• [Problem to work on] Retype the items below word for word, covering the stretch from the first line through the line containing "Click the arrow icon".
# # # #
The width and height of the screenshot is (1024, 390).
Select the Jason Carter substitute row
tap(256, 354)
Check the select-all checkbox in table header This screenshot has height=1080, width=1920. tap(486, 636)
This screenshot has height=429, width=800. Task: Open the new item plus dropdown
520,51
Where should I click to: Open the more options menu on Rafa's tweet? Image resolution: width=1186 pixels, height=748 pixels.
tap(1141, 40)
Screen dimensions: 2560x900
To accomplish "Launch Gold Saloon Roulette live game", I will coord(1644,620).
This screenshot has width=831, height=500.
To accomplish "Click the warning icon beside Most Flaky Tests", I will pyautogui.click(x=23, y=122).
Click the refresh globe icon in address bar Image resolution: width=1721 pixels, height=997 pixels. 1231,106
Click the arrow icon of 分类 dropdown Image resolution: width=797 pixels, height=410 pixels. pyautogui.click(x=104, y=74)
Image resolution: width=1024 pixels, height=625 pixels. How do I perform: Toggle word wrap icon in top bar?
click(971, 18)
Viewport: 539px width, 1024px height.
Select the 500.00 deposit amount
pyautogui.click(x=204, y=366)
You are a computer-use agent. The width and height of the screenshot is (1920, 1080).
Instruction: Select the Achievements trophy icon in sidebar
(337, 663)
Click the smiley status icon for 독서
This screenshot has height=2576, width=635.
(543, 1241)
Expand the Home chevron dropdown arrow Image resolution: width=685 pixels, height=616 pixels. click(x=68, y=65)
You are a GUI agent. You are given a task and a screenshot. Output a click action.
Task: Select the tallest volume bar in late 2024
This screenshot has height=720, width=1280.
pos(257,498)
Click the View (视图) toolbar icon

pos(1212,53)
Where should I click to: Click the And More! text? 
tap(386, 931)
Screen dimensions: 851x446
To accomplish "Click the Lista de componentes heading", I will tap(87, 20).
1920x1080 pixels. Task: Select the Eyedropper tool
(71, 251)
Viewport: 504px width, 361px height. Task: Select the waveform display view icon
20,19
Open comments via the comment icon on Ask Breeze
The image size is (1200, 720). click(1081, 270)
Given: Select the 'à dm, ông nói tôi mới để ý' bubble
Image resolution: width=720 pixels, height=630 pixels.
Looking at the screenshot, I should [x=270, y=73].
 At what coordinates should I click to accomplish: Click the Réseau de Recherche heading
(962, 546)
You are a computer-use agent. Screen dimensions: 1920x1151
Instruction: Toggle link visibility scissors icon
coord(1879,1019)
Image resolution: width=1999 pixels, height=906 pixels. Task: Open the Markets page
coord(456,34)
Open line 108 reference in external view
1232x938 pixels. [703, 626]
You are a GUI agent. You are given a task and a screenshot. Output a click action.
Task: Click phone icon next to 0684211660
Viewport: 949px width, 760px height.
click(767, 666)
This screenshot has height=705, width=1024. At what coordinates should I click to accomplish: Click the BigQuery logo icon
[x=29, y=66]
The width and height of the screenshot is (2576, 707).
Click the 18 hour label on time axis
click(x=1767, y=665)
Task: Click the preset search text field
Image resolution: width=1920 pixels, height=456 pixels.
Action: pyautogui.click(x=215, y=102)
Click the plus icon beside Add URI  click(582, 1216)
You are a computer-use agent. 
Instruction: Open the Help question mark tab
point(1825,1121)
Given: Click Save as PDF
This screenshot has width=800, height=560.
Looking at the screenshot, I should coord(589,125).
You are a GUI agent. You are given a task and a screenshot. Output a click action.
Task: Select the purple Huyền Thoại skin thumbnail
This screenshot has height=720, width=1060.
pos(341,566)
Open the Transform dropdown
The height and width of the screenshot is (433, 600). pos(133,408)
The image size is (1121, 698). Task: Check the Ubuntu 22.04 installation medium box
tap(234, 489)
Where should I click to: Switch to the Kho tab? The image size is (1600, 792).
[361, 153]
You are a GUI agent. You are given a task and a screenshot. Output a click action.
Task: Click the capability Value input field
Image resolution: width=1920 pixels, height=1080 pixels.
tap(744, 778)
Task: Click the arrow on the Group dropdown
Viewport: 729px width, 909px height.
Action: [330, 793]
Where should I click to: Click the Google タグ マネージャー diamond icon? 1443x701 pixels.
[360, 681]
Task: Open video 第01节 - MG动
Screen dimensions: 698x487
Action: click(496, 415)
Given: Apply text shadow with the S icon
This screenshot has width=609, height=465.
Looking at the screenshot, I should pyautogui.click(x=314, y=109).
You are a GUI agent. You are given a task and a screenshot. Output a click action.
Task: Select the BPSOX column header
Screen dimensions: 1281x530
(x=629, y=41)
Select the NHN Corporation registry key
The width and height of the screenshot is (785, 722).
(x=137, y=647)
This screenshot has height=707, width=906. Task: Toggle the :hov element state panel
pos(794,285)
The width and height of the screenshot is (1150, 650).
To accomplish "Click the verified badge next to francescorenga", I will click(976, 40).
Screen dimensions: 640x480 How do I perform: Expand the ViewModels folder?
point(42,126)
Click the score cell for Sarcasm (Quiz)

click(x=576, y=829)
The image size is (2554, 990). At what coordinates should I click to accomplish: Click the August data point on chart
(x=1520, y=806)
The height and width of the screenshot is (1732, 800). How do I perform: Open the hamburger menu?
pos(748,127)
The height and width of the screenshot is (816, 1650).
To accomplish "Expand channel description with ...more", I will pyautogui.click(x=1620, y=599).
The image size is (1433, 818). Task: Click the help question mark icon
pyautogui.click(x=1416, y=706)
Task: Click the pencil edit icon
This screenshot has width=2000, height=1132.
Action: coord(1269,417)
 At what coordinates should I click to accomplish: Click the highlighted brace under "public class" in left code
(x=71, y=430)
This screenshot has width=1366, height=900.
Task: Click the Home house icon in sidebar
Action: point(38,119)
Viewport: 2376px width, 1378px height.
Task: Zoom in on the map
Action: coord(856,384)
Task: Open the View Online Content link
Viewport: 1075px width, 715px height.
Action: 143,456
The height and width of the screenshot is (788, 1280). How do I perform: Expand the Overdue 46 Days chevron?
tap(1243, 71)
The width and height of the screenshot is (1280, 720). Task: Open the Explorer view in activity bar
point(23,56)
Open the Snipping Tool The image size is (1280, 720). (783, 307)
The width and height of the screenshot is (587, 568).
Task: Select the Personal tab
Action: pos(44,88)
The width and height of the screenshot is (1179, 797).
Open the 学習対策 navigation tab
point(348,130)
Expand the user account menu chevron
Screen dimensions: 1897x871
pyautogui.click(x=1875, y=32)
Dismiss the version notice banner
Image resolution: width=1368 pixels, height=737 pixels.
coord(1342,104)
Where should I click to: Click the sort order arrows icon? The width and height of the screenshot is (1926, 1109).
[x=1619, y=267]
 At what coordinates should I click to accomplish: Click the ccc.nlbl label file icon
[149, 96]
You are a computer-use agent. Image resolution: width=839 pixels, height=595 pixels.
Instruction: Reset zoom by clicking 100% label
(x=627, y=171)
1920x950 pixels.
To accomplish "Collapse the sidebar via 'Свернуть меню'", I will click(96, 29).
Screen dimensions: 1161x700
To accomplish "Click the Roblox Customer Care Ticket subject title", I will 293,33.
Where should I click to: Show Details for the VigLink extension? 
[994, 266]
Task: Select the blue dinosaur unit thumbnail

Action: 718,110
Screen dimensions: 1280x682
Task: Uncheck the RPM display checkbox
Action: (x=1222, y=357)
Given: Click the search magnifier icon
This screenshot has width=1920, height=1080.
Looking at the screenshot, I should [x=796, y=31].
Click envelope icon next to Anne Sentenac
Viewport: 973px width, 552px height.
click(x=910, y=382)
# # # #
• [Correct response]
The width and height of the screenshot is (1024, 390).
Select the Jason Carter substitute row
tap(256, 354)
Check the select-all checkbox in table header This screenshot has height=1080, width=1920. tap(486, 636)
This screenshot has height=429, width=800. Task: Open the new item plus dropdown
520,51
Where should I click to: Open the more options menu on Rafa's tweet? Image resolution: width=1186 pixels, height=748 pixels.
tap(1141, 40)
Screen dimensions: 2560x900
To accomplish "Launch Gold Saloon Roulette live game", I will coord(1644,620).
This screenshot has width=831, height=500.
To accomplish "Click the warning icon beside Most Flaky Tests", I will pyautogui.click(x=23, y=122).
Click the refresh globe icon in address bar Image resolution: width=1721 pixels, height=997 pixels. 1231,106
Click the arrow icon of 分类 dropdown Image resolution: width=797 pixels, height=410 pixels. pyautogui.click(x=104, y=74)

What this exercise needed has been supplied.